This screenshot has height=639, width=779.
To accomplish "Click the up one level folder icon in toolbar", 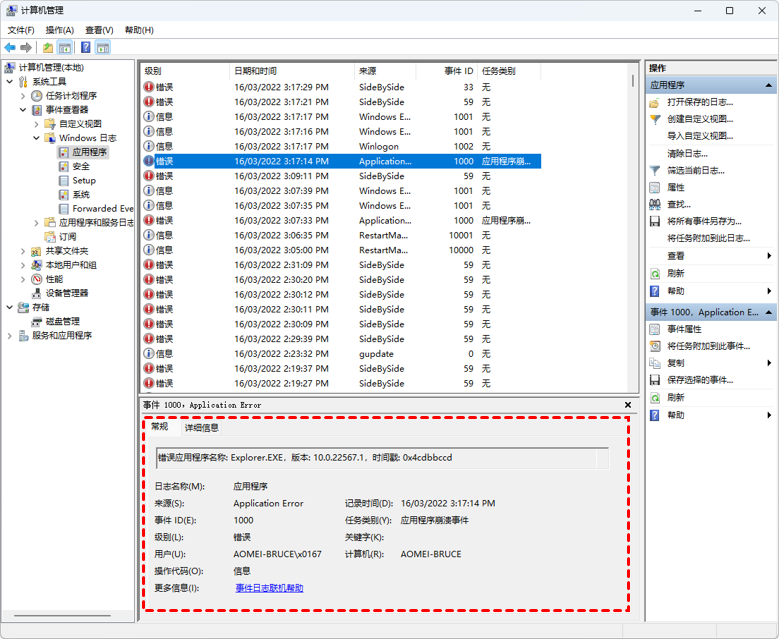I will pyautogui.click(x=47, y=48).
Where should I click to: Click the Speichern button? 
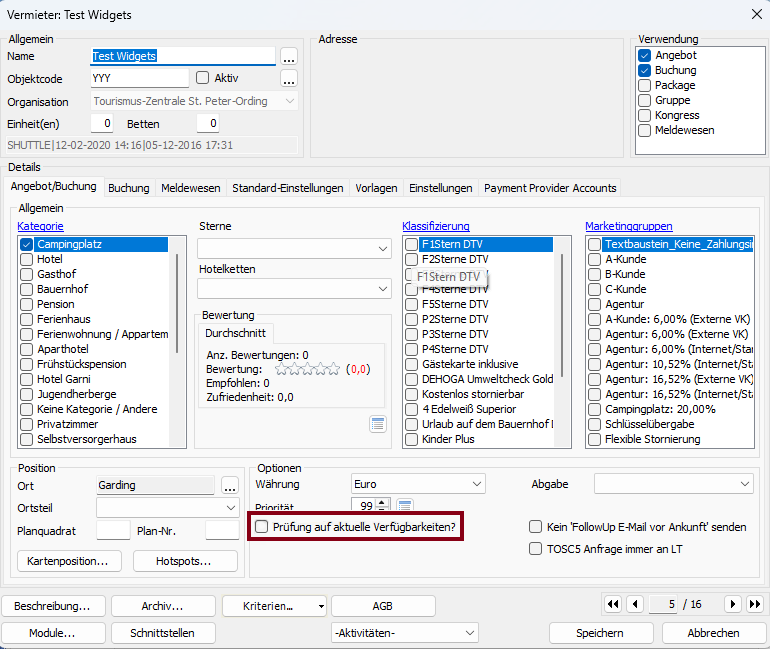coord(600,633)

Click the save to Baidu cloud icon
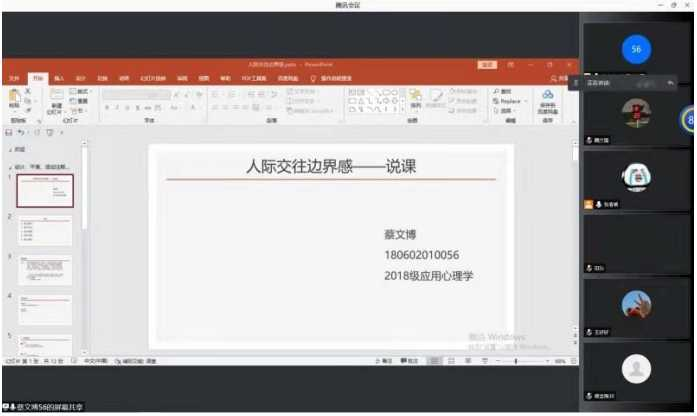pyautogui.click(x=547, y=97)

-- -- --

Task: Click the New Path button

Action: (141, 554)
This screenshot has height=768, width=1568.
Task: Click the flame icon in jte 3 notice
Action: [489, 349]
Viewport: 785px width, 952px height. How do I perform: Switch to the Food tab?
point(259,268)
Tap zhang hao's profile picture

-- -- --

## WORK ITEM
Considering only the material above, set down every line from the one with "Viewport: 785px width, 952px" to the one with "Tap zhang hao's profile picture", inclusive, exactly as written.

## RESULT OF THIS EXERCISE
Viewport: 785px width, 952px height. How do I perform: Switch to the Food tab?
point(259,268)
Tap zhang hao's profile picture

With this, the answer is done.